SriSamp [MVP] (Expert):
What is new however, is the mechanism of partitioning and what all
you can do with it.
SriSamp [MVP] (Expert):
Before we actually get into the details of partitioning in SQL
Server 2005, let us understand some of the basics of partitioning
and what methods were available in earlier versions.
SriSamp [MVP] (Expert):
The
first question that people have is: What are partitions and why
would someone want to use them?
SriSamp [MVP] (Expert):
Many companies today have data warehouses which contain historical
data and these warehouses keep growing on a regular basis as more
data comes in.
SriSamp [MVP] (Expert):
The
basic tenet behind a warehouse is that given an entity (likes
sales), out of the millions of rows that are archived in the
warehouse, only a portion of it is required at any one time.
SriSamp [MVP] (Expert):
For
example, managers may be interested in the current quater and the
previous two quaters.
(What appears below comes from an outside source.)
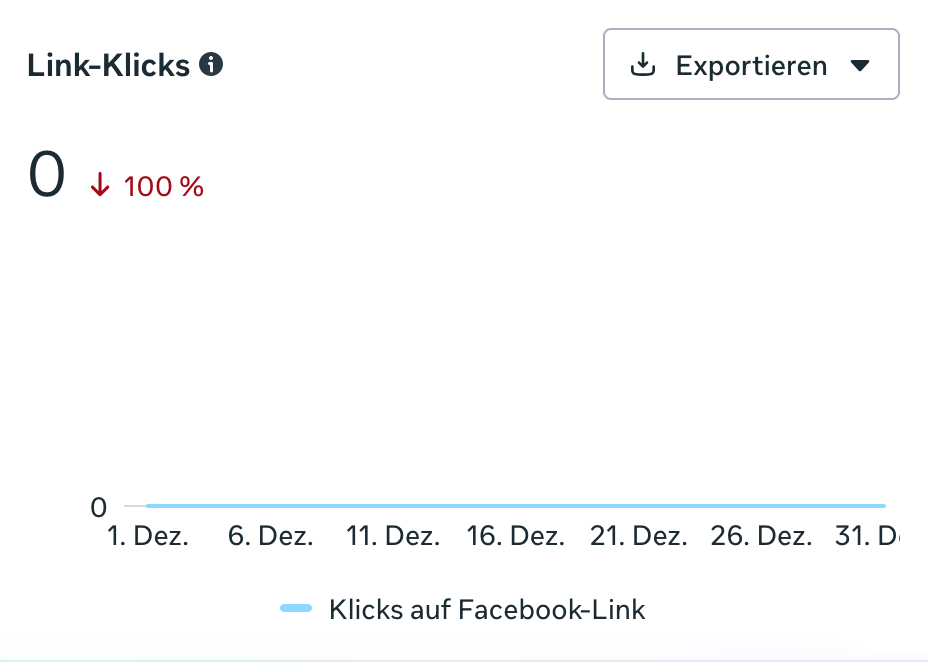This screenshot has width=928, height=662.
Task: Click the blue legend line swatch
Action: pos(296,609)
The rest of the data is always there when
needed, but the access patterns are usually known.
SriSamp [MVP] (Expert):
If
all the data for an entity were stored in a single monolithic table,
we immediately run into issues of maintenance, availability and
performance.
SriSamp [MVP] (Expert):
Any
operations that we do with the table will affect others who are
using that table for ad-hoc reporting, analysis etc.
SriSamp [MVP] (Expert):
To
understand this better, consider for example, a case wherein the
sales data for an organization is stored in a single table.
SriSamp [MVP] (Expert):
If
the administrator decides to do some indexing operations on the
table or wants to load in new data, the entire table is locked out
during these operations.
SriSamp [MVP] (Expert):
In
addition to size, a table with varying access patterns might be a
concern for performance and availability when there are different
access patterns.
SriSamp [MVP] (Expert):
For
example, consider a case wherein a sales table has the current
month's data as read-write and the previous month's data as
read-only.
SriSamp [MVP] (Expert):
In
this case, as data moves in and out of the table, the access to the
table and its ability to respond to user requests might be impacted.
SriSamp [MVP] (Expert):
In
some cases, periodic downtime is acceptable, yet it can often be
avoided or minimized by better design and implementations.
SriSamp [MVP] (Expert):
Given that the access patterns of data access in warehouse tables
are usually known (last quater only, last two years only etc)
SriSamp [MVP] (Expert):
Would it not be great if we could have the data separated on these
access points? That's what partitions are all about.
SriSamp [MVP] (Expert):
Partitions are basically useful when you are dealing with large
tables, since it helps you partition the data into more manageable
chunks based on well known access points.
SriSamp [MVP] (Expert):
Partitioning a large table can provide lots of benefits especially
in the area of scalability and manageability.
SriSamp [MVP] (Expert):
Before we understand how to approach this new topic in SQL Server
2005, let's see what options we had in earlier versions of SQL
Server.
SriSamp [MVP] (Expert):
In
versions of SQL Server prior to 7.0, partitioning had to be part of
the design and then built into all the data access code of
applications.
SriSamp [MVP] (Expert):
The
typical mechansim was to create multiple tables and then based on
the partitioning column, the data access component might route the
data to the appropriate table.
SriSamp [MVP] (Expert):
A
view would be typically be created by UNIONing all of the tables and
presenting a unified table. However, data inserts, updates etc had
to happen on the appropriate table.
SriSamp [MVP] (Expert):
To
understand this concept, consider the following fictitious table
which stores details for customers:
SriSamp [MVP] (Expert):
CREATE TABLE MyCustomers
(
CustomerID INT NOT NULL PRIMARY KEY,
CustomerName VARCHAR(100),
CustomerState VARCHAR(2),
<< other columns of interest >>
)
SriSamp [MVP] (Expert):
Let
us assume that this table will have several thousands of customers
and thus, we have decided to partition this table along the "state"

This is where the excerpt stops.